On some level, it is old wine in new bottles. There are certain aspects of the stereotype which continue to exist and don’t go away. What’s different today is a number of things. First of all, it’s coming from the right and the left simultaneously. That’s different. At the same time, we’ve got a third source, and that is Islamic extremists who have been responsible for dangerous, deadly events in Europe. In some sectors of the Muslim community, it has become embedded among people who wouldn’t think to do anything violent but think evil things of Jews. This combination is different, but the charges are classic.

Actor Rachel Weisz and author Deborah Lipstadt on the set of their film “Denial,” a Bleecker Street release. (Photo credit: Liam Daniel/Bleecker Street)

Actor Rachel Weisz and author Deborah Lipstadt on the set of their film “Denial,” a Bleecker Street release. (Photo credit: Liam Daniel/Bleecker Street)

In your introduction, you write, “By the time this book appears there will have been new examples of antisemitism.”

In some ways, the book is a work in progress. I was sure by the time it was published there would have been a number of instances that could have appeared. Five weeks after I hit the send button, Pittsburgh happened.

Speaking of ongoing anti-Semitism, what inspired you to write a book about it?

I wrote an article right after Gaza happened the summer of 2014 for The New York Times op-ed page. What struck me was the degree of anti-Semitism that got mixed up in opposition to that war. But it wasn’t just the war. There was the 2006 murder of Ilan Halimi. In 2012 there were the murders at a Jewish school in Toulouse. Then there was the shooting at the Jewish Museum of Brussels just before Gaza. Anti-Semitism was coming back in a way that deserved attention.
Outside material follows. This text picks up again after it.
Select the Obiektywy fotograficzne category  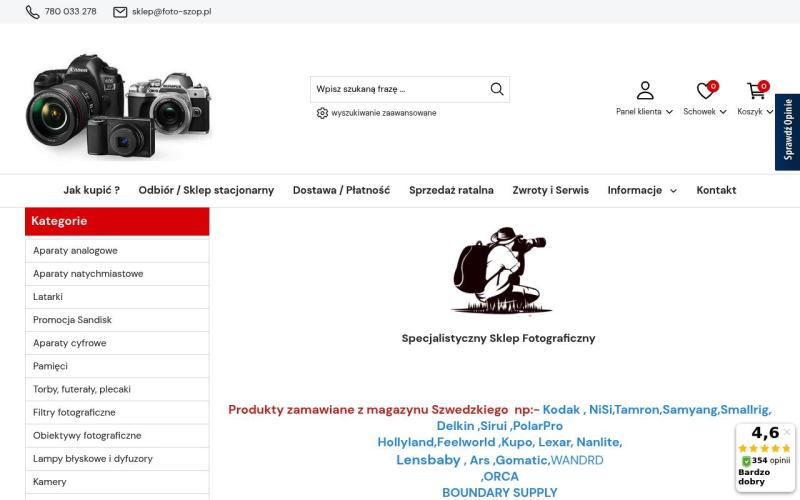point(87,436)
The Times article was very popular, and my agent asked where my book proposal was. I sent him a brief proposal as a favor. He came back to me shortly afterward and said he sold the book. That’s how I came to write a book about anti-Semitism.

You talk about what I describe as “low-voltage anti-Semitism” that can happen casually at dinner parties or in dorm rooms. How do Jews deal with that?

While this book has received mostly amazing reviews, like any author, I tend to linger on the one or two negative ones. One of the reviews said I should not have told my fictitious student Abigail that when she encountered anti-Semitism among her roommates to go back and have a discussion. The reviewer said, “I would have told her to find new friends.” That’s the wrong answer. We’ll run out of friends very quickly if we do that. There is a lot of misunderstanding of what anti-Semitism is and what constitutes it. Our job should be to try to explain that to people. However, when you call me a termite [as Louis Farrakhan did] because I’m a Jew, I’m not going to try and educate you anymore. We have to discern between ignorance and what is absorbed from the ethos sphere, and the committed anti-Semite.

What do you say to young Jews participating in the Boycott, Divestment and Sanctions (BDS) movement? And what are some of the anti-Semitic tropes associated with BDS?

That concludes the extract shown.